Tabl. 8. The expansion of the money supply by a system of commercial banks
Bank | Reserves and Loans, $ | Required Reserves, $ | Excess Reserves, $ | Created Money (the amount of money to lend), $ |
Bank A Bank В Bank С BankD Other banks | 100,00 80,00 64,00 51,20 204,80 | 20,00 16,00 12,80 10,24 40,96 | 80,00 64,00 51,20 40,96 163,84 | 80,00 64,00 51,20 40,96 163,84 |
The total amount of the money created | 400,00 |
The money multiplier (m) shows the maximum amount of money, which can be created by one dollar of excess reserves, the required reserve ratio given. The money multiplier is Inversely proportional to the required reserve ratio, or
m = 1 / R, where
m – a money multiplier
R – a required reserve ratio
So we can see that the larger the required reserve ratio is the smaller the money multiplier is; the less money can be created and the less the money supply is.
Now suppose the commercial banking system has $1 million in cash and for strictly commercial purposes would normally maintain cash reserves equal to 5% of sight deposits. Since sight deposits will be 20 times cash reserves, the banking system will create $20 million of sight deposits against its $1 million cash reserves:
cash reserves $1 mln – 5%
sight deposits x – 100%
x == $1 mln x 100% : 5% = $20 mm.
Suppose the Bank now imposes a reserve requirement that banks must hold cash reserves of at least 10% of sight deposits. Now banks can create only $10 million sight deposits against their cash reserves of $1 million. Thus a reserve requirement acts like a tax on banks by forcing them to hold a higher fraction of their total assets as bank reserves and a lower fraction as loans earning high interest rates.

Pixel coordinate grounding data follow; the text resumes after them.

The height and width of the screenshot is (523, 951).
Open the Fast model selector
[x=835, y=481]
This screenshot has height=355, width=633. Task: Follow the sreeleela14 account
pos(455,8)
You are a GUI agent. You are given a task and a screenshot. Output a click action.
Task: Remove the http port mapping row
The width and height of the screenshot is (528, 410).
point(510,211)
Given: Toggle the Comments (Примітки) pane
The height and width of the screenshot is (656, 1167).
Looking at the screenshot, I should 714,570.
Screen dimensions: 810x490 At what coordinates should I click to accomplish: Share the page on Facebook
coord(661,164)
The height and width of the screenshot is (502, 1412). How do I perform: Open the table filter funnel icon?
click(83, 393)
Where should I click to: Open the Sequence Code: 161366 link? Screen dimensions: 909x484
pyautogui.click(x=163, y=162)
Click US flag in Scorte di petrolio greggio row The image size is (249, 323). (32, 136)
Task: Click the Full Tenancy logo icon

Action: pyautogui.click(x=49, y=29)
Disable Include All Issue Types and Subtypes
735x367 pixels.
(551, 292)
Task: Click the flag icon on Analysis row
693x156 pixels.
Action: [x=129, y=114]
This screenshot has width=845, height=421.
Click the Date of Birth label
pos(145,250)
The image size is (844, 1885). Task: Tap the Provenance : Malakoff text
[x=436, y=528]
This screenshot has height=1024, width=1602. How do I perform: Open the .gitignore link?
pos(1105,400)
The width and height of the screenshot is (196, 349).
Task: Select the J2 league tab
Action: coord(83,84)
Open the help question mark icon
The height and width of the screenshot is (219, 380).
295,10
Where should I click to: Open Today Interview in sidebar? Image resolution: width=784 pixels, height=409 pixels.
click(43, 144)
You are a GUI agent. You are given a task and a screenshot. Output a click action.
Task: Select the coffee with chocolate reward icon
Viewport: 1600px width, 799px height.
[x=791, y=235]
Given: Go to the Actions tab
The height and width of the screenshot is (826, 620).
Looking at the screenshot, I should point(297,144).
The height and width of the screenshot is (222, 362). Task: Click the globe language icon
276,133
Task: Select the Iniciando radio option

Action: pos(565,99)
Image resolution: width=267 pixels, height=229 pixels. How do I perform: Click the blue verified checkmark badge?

Thus, when the central bank imposes a reserve requirement in excess of the reserve ratio that prudent banks would anyway have maintained, the effect is to reduce the creation of bank deposits, reduce the value of the money multiplier, and reduce the money supply. Similarly, when a particular reserve requirement is already in force, any increase in the reserve requirement will reduce the money supply.